High-grade meningiomas: biology and implications.

Abstract

The epochal developments in the treatment of meningioma-microsurgery, skull base techniques, and radiation therapy-will be appended to include the rational application of targeted and immune therapeutics, previously ill-fitting concepts for a tumor that has traditionally been a regarded as a surgical disease. The genomic and immunological architecture of these tumors continues to be defined in ever-greater detail. Grade I meningiomas are driven by NF2 alterations or mutations in AKT1, SMO, TRAF7, PIK3CA, KLF4, POLR2A, SUFU, and SMARCB1. Higher-grade tumors, however, are driven nearly exclusively by NF2/chr22 loss and are marked by infrequent targetable mutations, although they may harbor a greater mutation burden overall.
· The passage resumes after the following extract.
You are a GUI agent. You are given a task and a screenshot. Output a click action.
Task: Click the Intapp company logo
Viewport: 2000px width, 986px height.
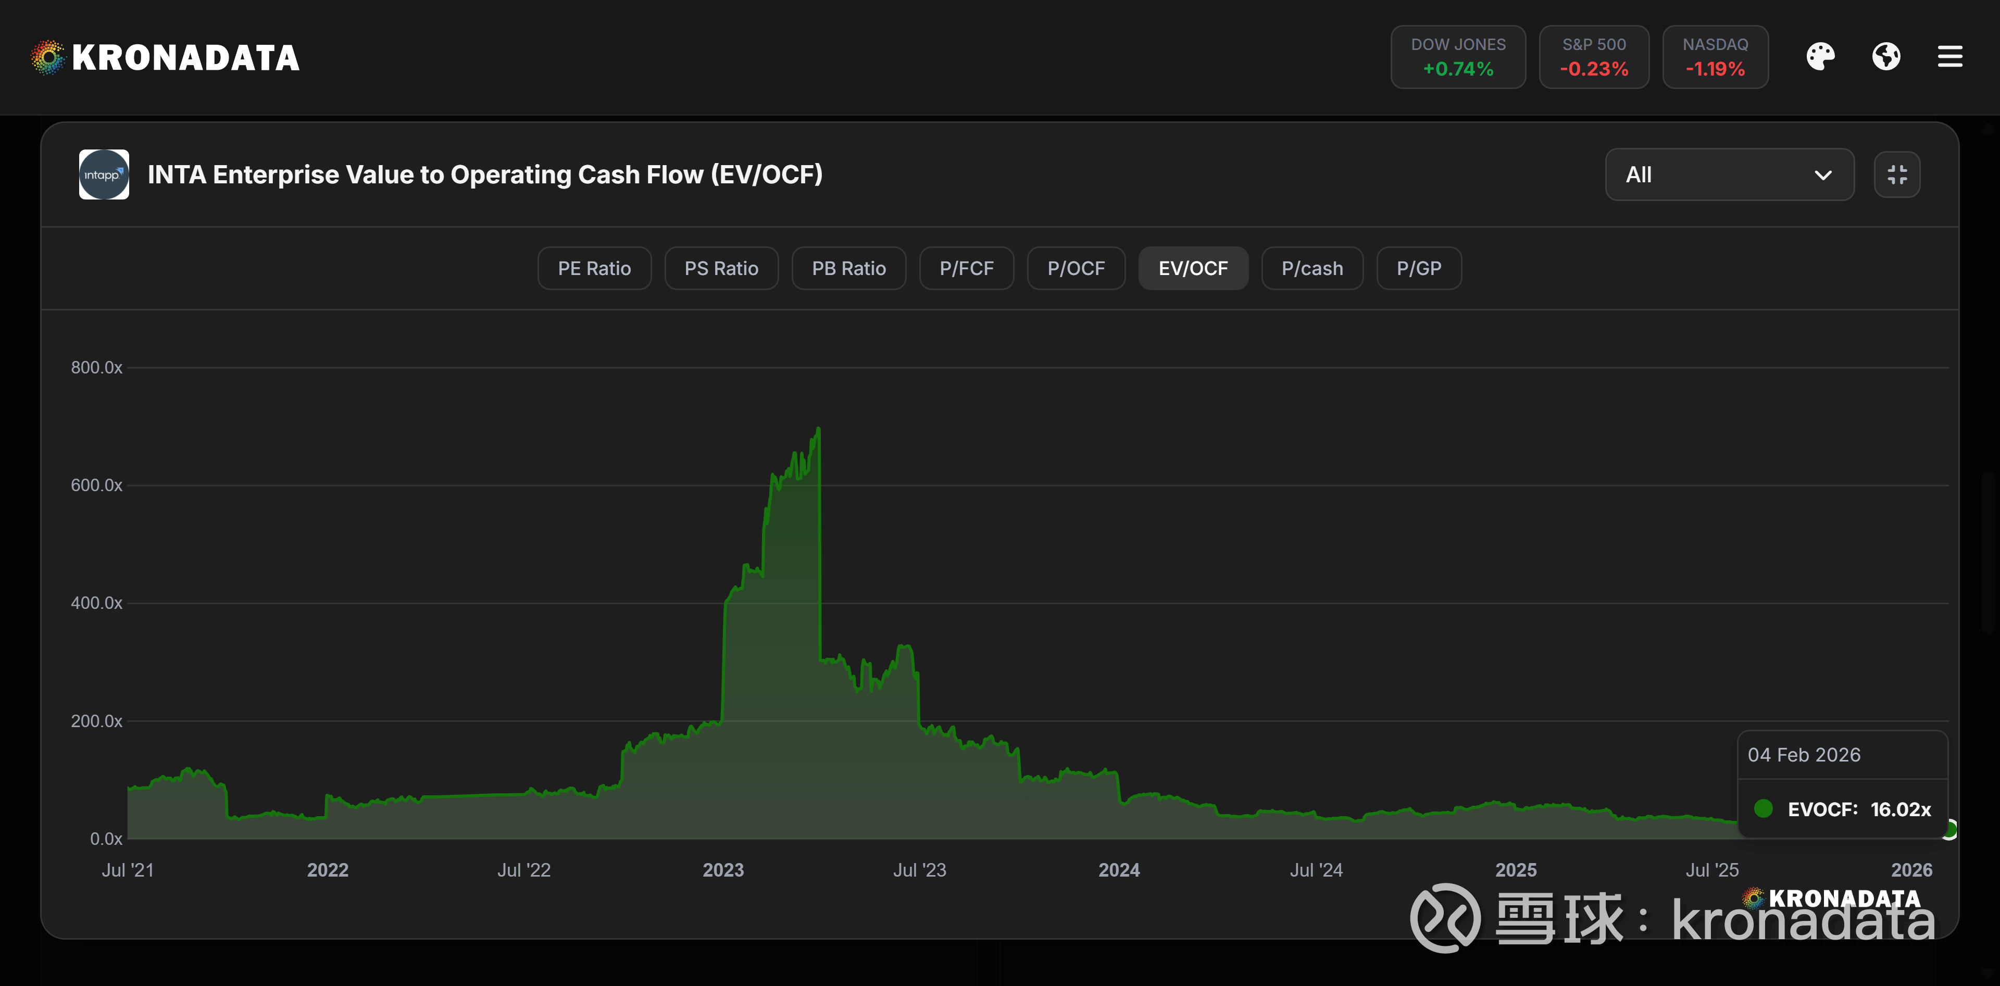[104, 175]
TERT mutations may be more common in tumors that progress in histological grade; SMARCE1 alteration has become a signature of the clear cell subtype; and BAP1 in rhabdoid variants may confer sensitivity to pharmacological inhibition. Compared with grade I meningiomas, the most prominent alteration in grade II and III meningiomas is a significant increase in chromosomal gains and losses, or copy number alterations, which may have behavioral implications. Furthermore, integrated genomic analyses suggest phenotypic subgrouping by methylation profile and a specific role for PRC2 complex activation. Lastly, there exists a complex phylogenetic relationship among recurrent high-grade tumors, which continues to underscore a role for the most traditional therapy in our arsenal: surgery.